The following reply was made to PR bin/45430; it has been noted by GNATS.

From: Nikolai Kondrashov <>
Cc: David Holland <>,,
Subject: Re: bin/45430: ash uses argv[0] as $0 for scripts without #!
Date: Mon, 07 Nov 2011 00:10:55 +0200

 Thanks for answers and suggestions, David!
 Please see my replies below.
 On 11/06/2011 02:30 AM, David Holland wrote:
 >   Well... I also see this:
 >   valkyrie% pwd
 >   /tmp/testdir
 >   valkyrie% cat thingy
 >   echo "$0"
 >   valkyrie% sh -c 'env PATH=/tmp/testdir thingy'
 >   /tmp/testdir/thingy
 >   valkyrie% csh -c 'env PATH=/tmp/testdir thingy'
 >   /tmp/testdir/thingy
 >   valkyrie% ksh -c 'env PATH=/tmp/testdir thingy'
 >   /tmp/testdir/thingy
 >   valkyrie% bash -c 'env PATH=/tmp/testdir thingy'
 >   /tmp/testdir/thingy
 >   valkyrie% tcsh -c 'env PATH=/tmp/testdir thingy'
 >   /tmp/testdir/thingy
 >   valkyrie% zsh -c 'env PATH=/tmp/testdir thingy'
 >   /tmp/testdir/thingy
 >   valkyrie%
 >   which is what you want, right?
 Yes, but this is done by "env", which probably calls execvp.
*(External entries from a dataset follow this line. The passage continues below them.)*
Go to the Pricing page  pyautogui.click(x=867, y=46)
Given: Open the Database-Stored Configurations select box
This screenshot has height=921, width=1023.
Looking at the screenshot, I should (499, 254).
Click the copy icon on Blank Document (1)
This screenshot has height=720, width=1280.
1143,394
BTW, stock
 Android doesn't have it.
 >   I'm not convinced that you're actually using our shell... especially
 >   since you're referring to it as ash, which was a Linuxish branch that
 >   diverged a long time ago.
 Well, I'm not really sure myself, but it looks pretty close. You could take
 a look yourself. The latest available source for Gingerbread is at
 under "sh". We're using the unreleased Honeycomb version, though.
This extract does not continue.